The cancer was identified seven weeks after she was admitted to the ward.
She died in August last year. Her husband Charles said: "She was admitted
to hospital as a psychiatric patient. No one would take her seriously.
"She couldn't eat, she couldn't swallow and they just said that it was
all in her mind and I, as a layman, believed that they knew what they were
doing."
Mr Warner, from Northern Moor, Manchester, said he felt he had been robbed
of the little time he had left with his wife, whose continued complaints of
stomach pains went unheard by doctors.
Representatives of the hospital met Mr Warner and have now promised a widespread
shake-up of services available to incoming patients.

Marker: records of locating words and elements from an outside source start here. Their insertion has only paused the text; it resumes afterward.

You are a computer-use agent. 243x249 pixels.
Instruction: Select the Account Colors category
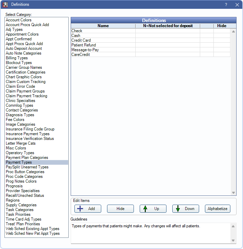coord(18,20)
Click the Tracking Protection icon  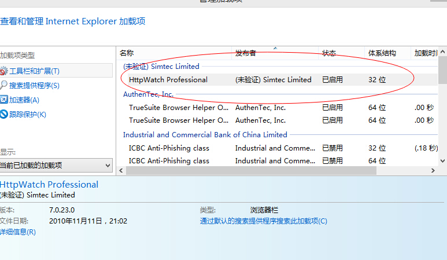point(3,115)
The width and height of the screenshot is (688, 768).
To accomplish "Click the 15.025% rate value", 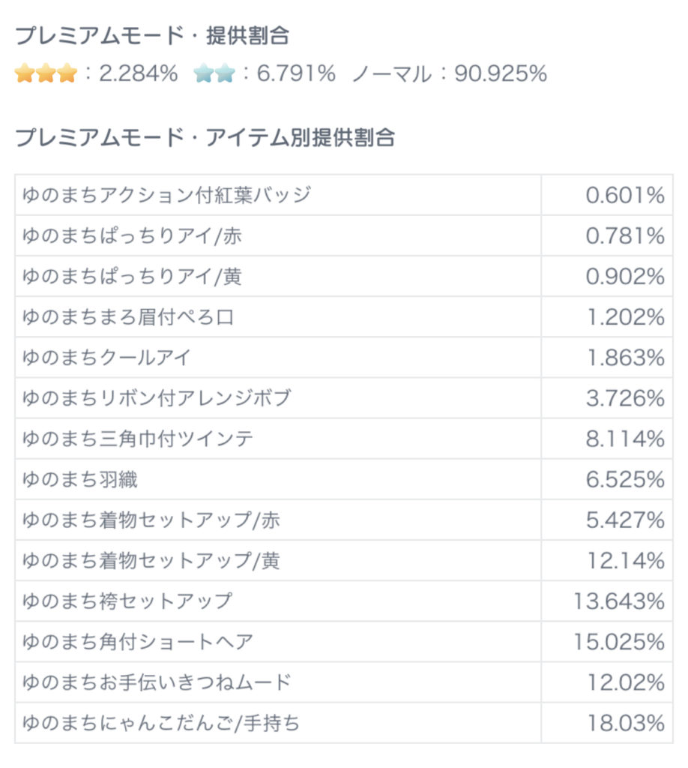I will (x=620, y=641).
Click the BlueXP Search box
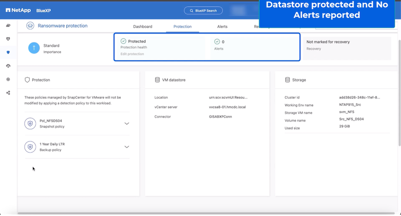 pyautogui.click(x=204, y=10)
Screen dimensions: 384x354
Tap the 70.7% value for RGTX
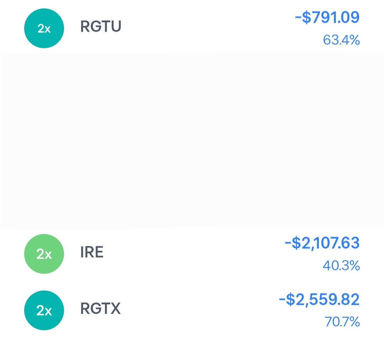tap(342, 322)
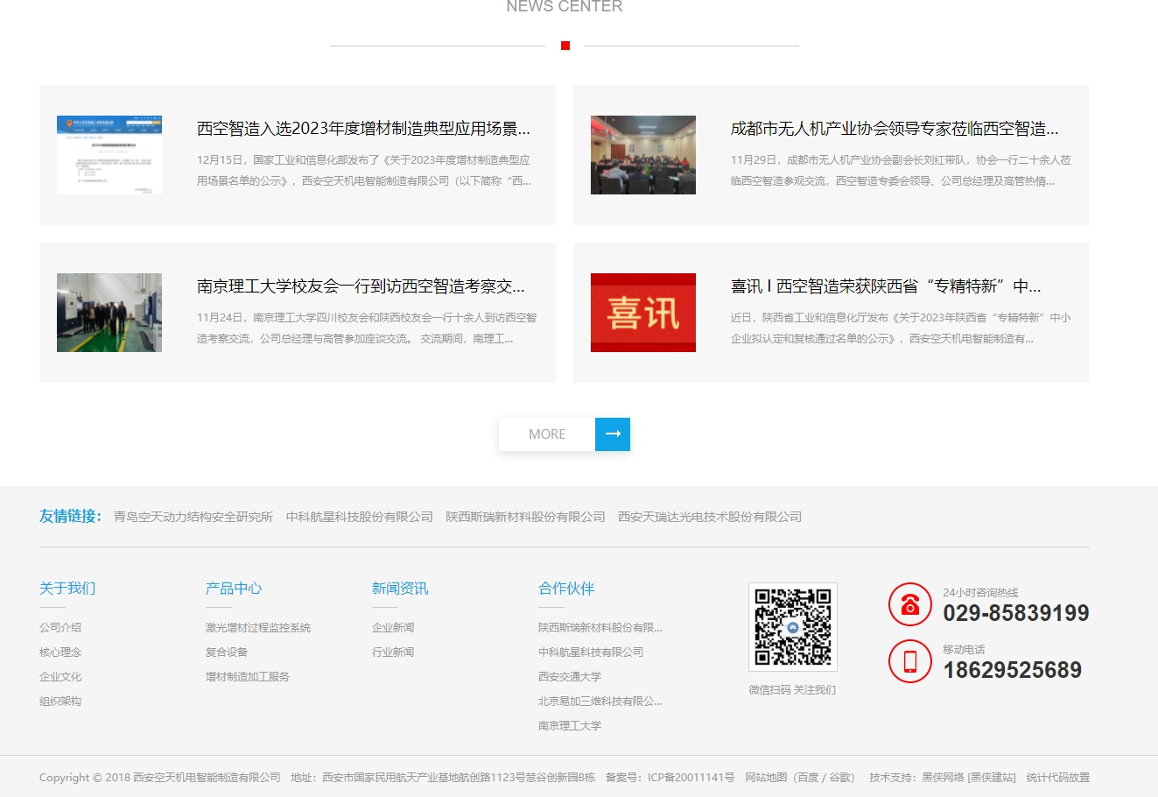
Task: Select 激光增材过程监控系统 under 产品中心
Action: click(x=258, y=628)
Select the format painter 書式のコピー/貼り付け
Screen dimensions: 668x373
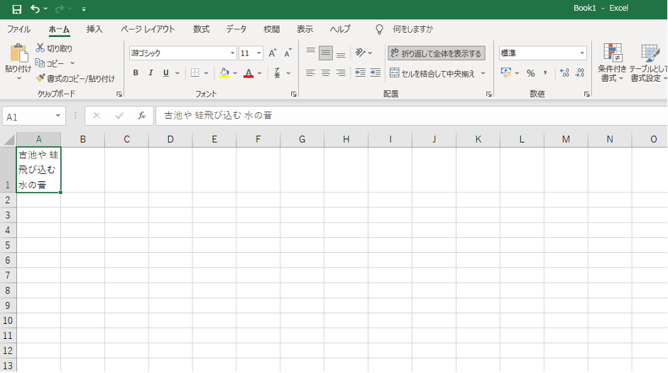[x=40, y=78]
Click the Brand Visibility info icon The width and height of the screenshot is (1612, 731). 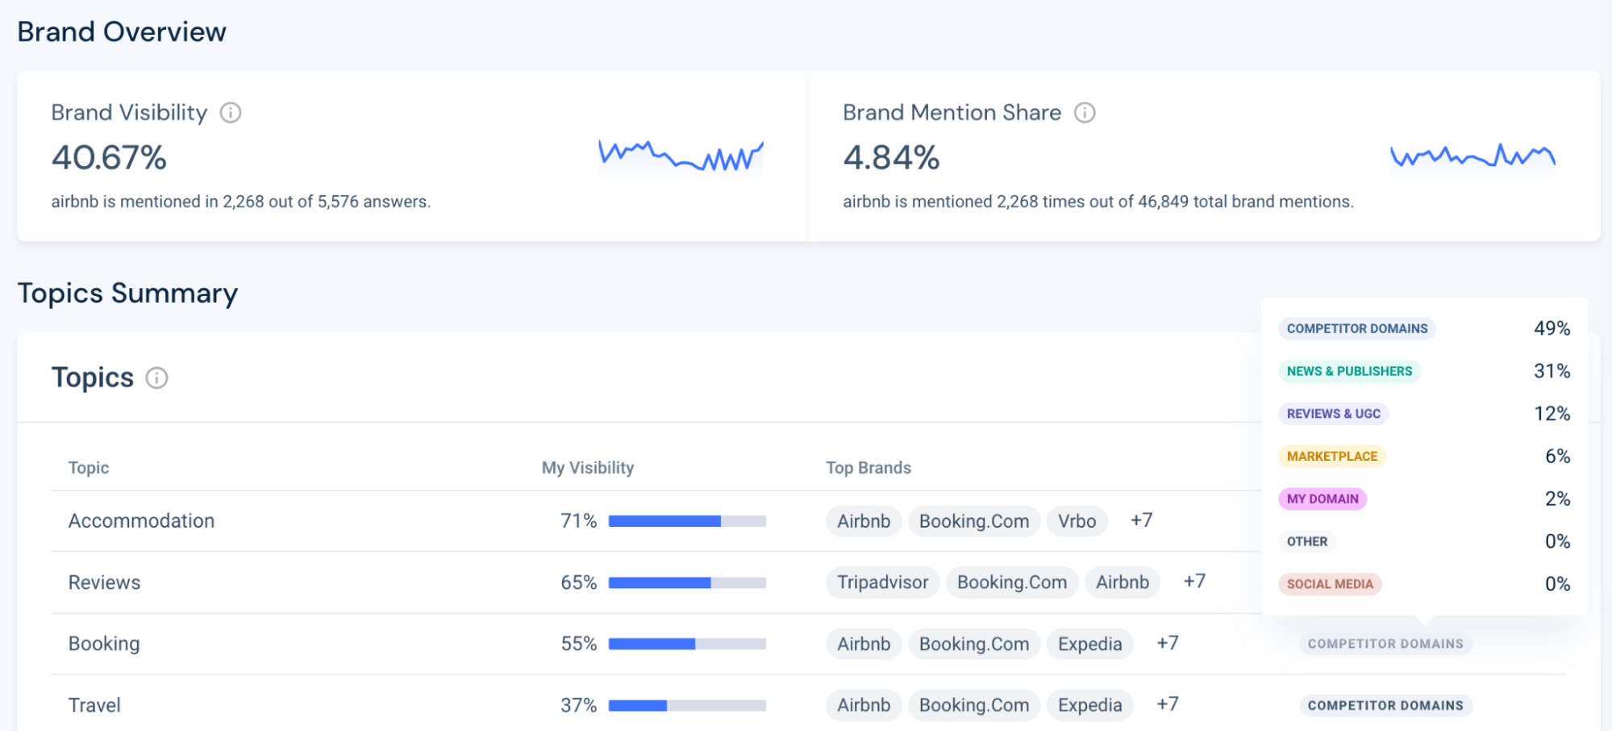(x=231, y=112)
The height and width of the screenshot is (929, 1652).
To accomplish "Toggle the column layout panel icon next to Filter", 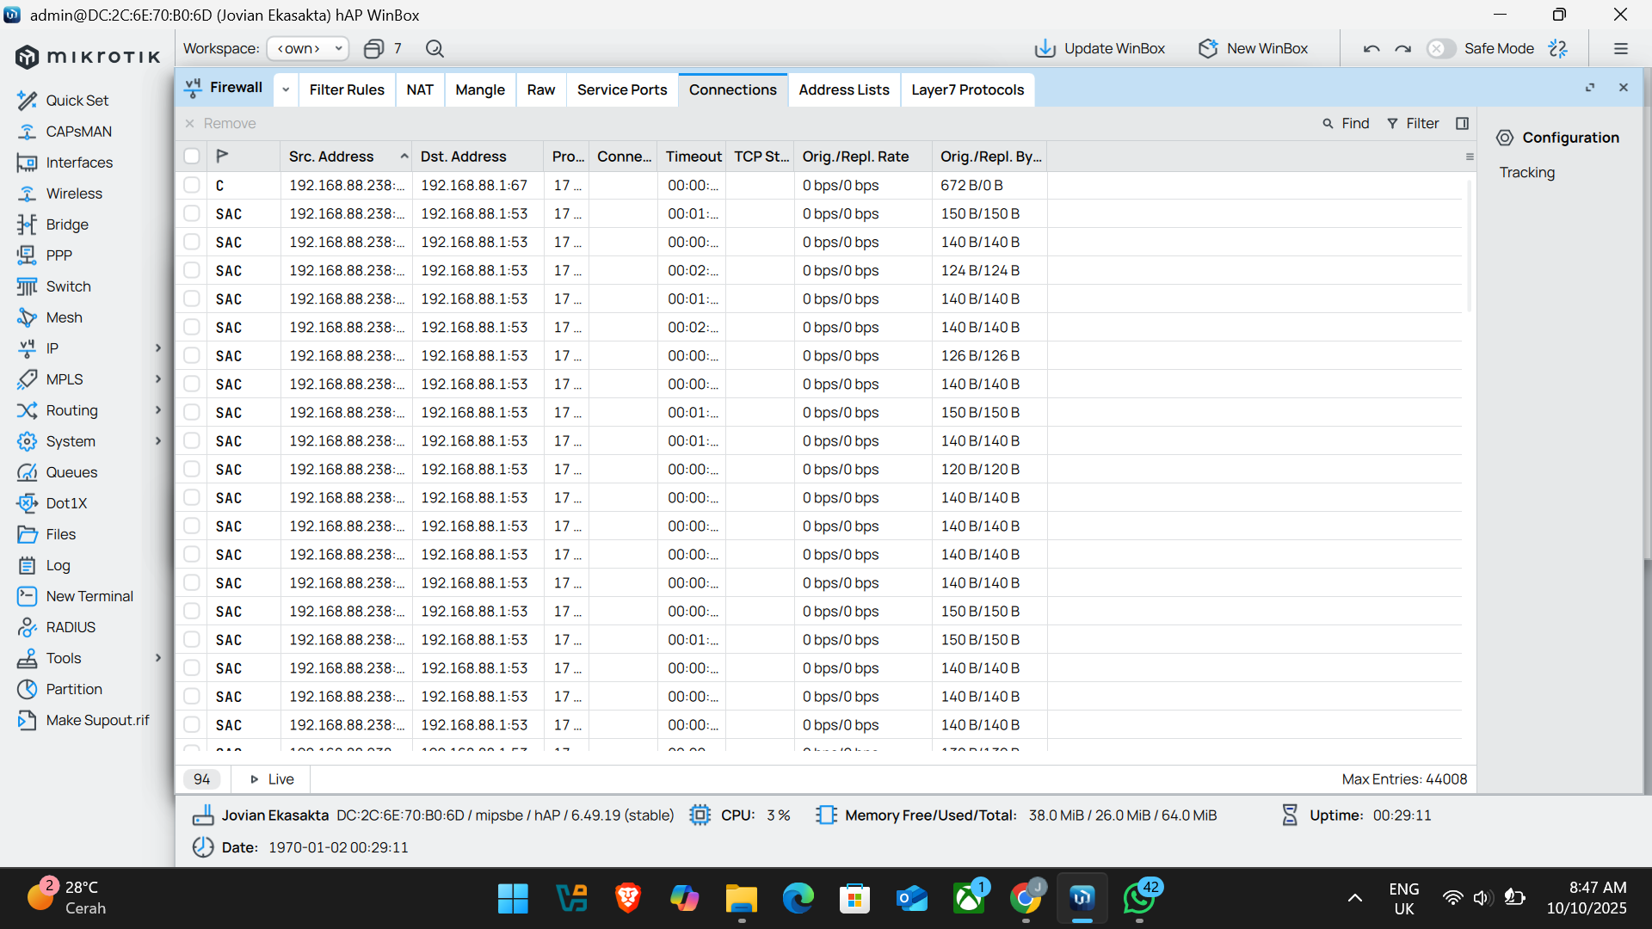I will [1462, 124].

South Manchester University Hospitals NHS Trust said: "With hindsight,
although it was very hard to identify the signals, there were clues that something
else was going on.
"It is possible that this might have been identified earlier had there
been better liaison arrangements in place between the clinical teams.
"We are extremely sorry that Mrs Warner's family was not given this opportunity
and we have apologised to the family for this."